I am, as much as any American can be, an enemy to giving foreigners any preference. But worth and wisdom are of no country. If we want these qualifications, let us seek them where they are to be found. Superior merit, whether foreign or domestic, ought to command its value, for the sake of public expendience and public profit. Moreover, it induces worth and wisdom to come forward, when it is discovered that these qualities are duly appreciated, whether in a foreigner or a native. All other things equal, the native ought to be preferred? But who is so mad as to say, that native ignorance is better than foreign knowledge.

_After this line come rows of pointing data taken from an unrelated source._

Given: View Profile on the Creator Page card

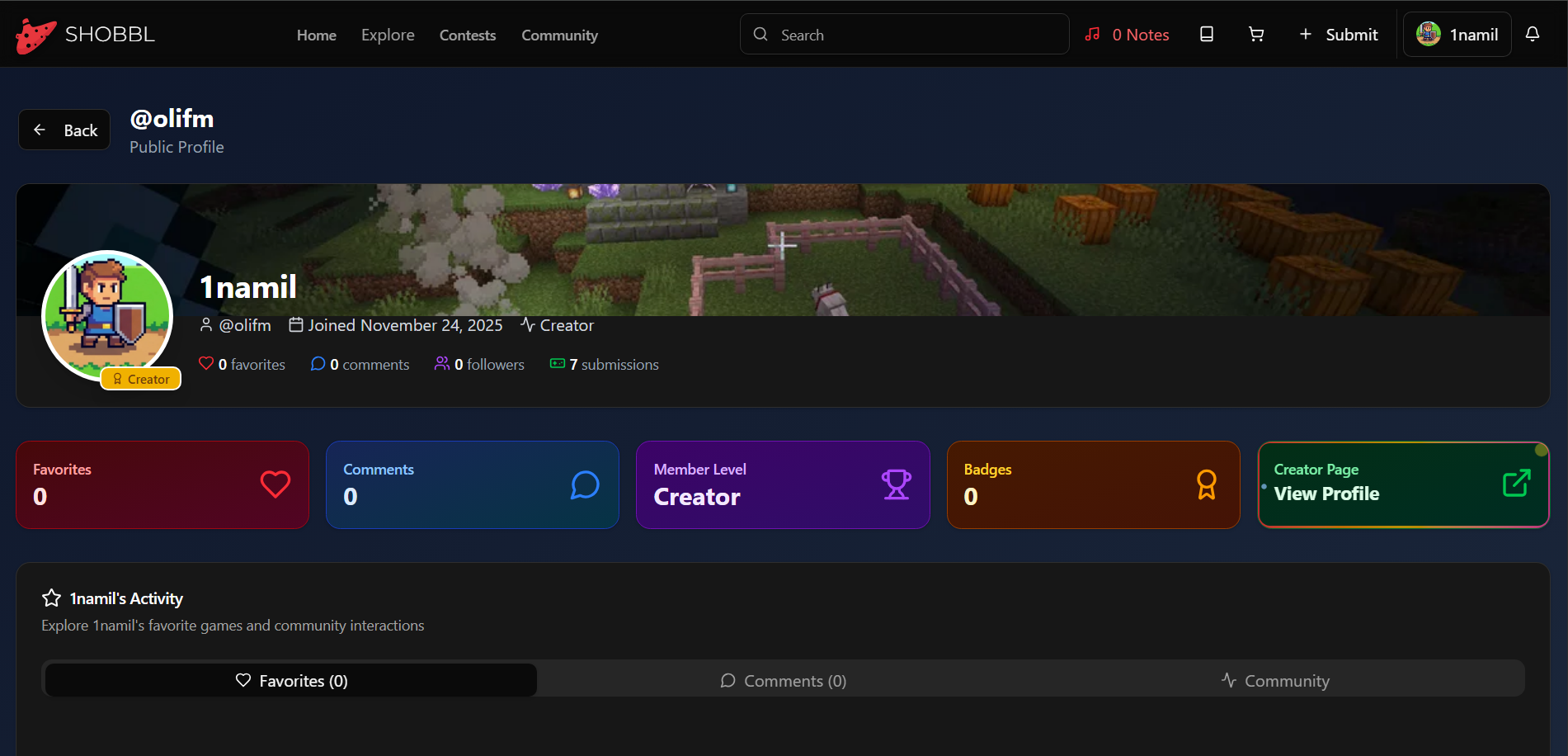Looking at the screenshot, I should (x=1326, y=493).
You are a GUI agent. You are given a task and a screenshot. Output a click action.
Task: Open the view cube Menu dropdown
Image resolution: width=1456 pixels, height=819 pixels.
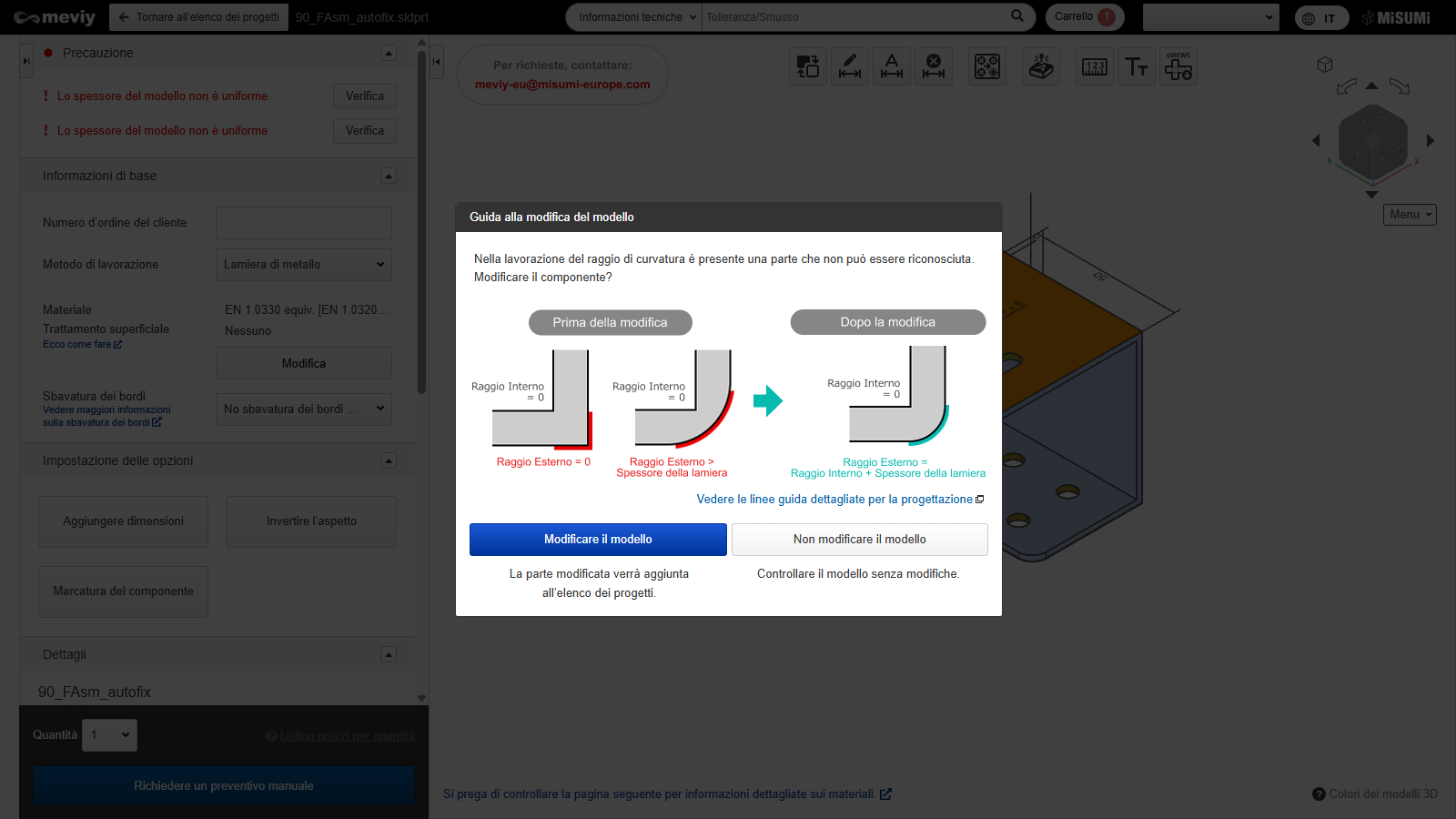(1410, 215)
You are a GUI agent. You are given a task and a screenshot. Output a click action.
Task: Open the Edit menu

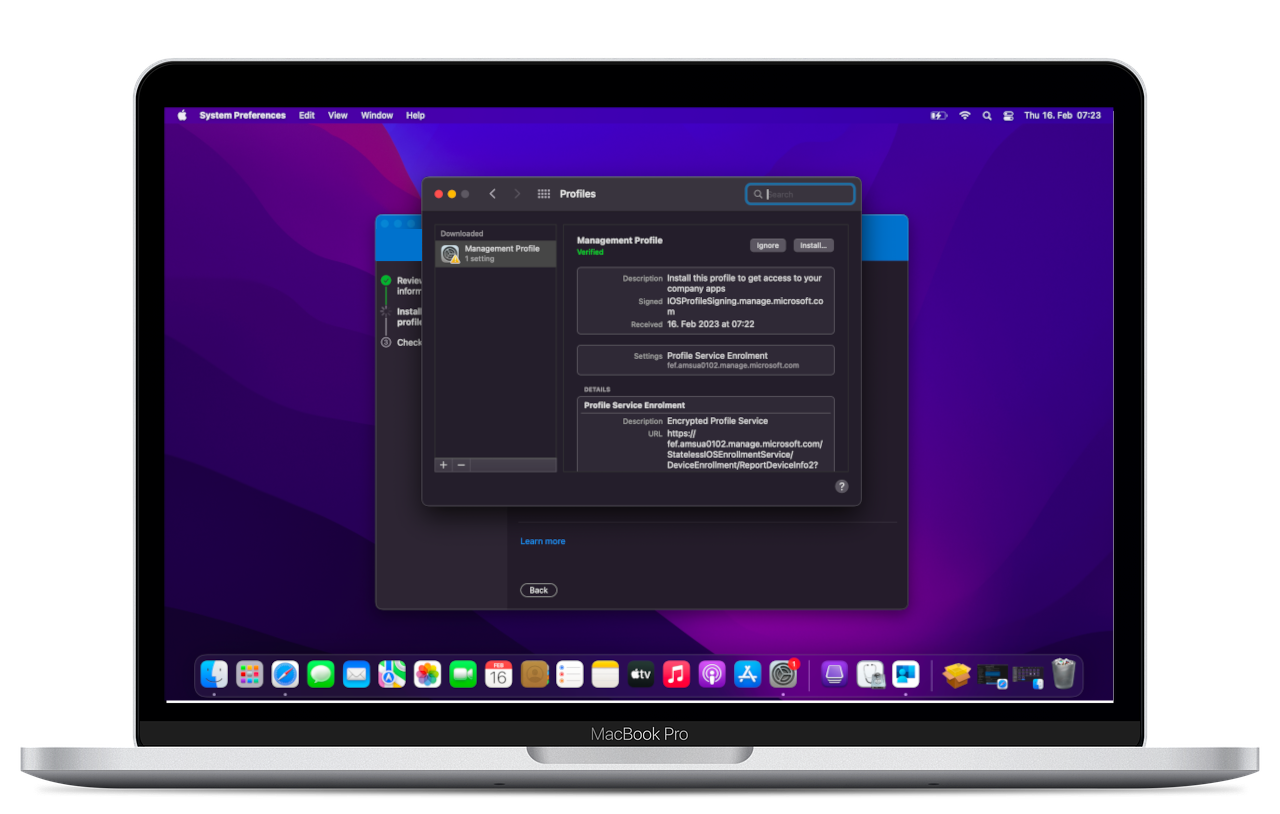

Again, we are apt to call all people "foreigners," who are not born here, although they may have resided with unimpeached character for twenty years in the country, and have married into American families, begotten American sons and daughters, embarked their fortunes here, became naturalized here, and taken strong family root in our soil. Surely this savors something of injustice, of jealousy and envious dislike, that does our native citizens who cherish these feelings, no credit to entertain.

Suppose Mr. Crawford were to say as General Dearborn once said to a citizen born abroad, but who has established two of the largest and most successful manufactories in our country. "But, sir, says the General, you are not an American born"--"Well, sir, (replied my friend,) and what then? How came I here? "At an age when I was able to choose my country on mature consideration, and reflection. I came here deliberately from choice. I became a citizen upon your own terms and proposals--according to your constitution and laws, which gave me equal rights with yourself. I brought wealth, knowledge, industry with me. I have embarked all my fortune in your country; I have deliberately risked my happiness, and that of my wife and children, upon the same chance with yourself. I have renounced former connexions to become one of you. I have made sacrifices to come here. I am rooted and Americanized here, and so is my family. We reflected and consulted on the subject, and renouncing every other, have chosen this as our country. How came you here? Not by choice, but by chance; without your own knowledge, exertion or consent. You found yourself here, because your parents chose to place you here. Your first appearance in America was, as a weak, helpless, squalling, puling, dirty, naked infant, requiring the assistance of others to keep you alive; dependant upon the care of others for twenty years of your existence. You were born and staying in America, because you could not help, you have remained here because you knew no better, without choice, notion, or reflection. And do you compare yourself as an American to me?" I would not like, as an American, to acknowledge the whole of this reasoning, but there is something in it.

My next will present you, sir, with some account of Mr. Crawford’s political life; with his private character I have no fault to find, and, if I had, it is not a fair topic for public discussion. I am, Sir, &c.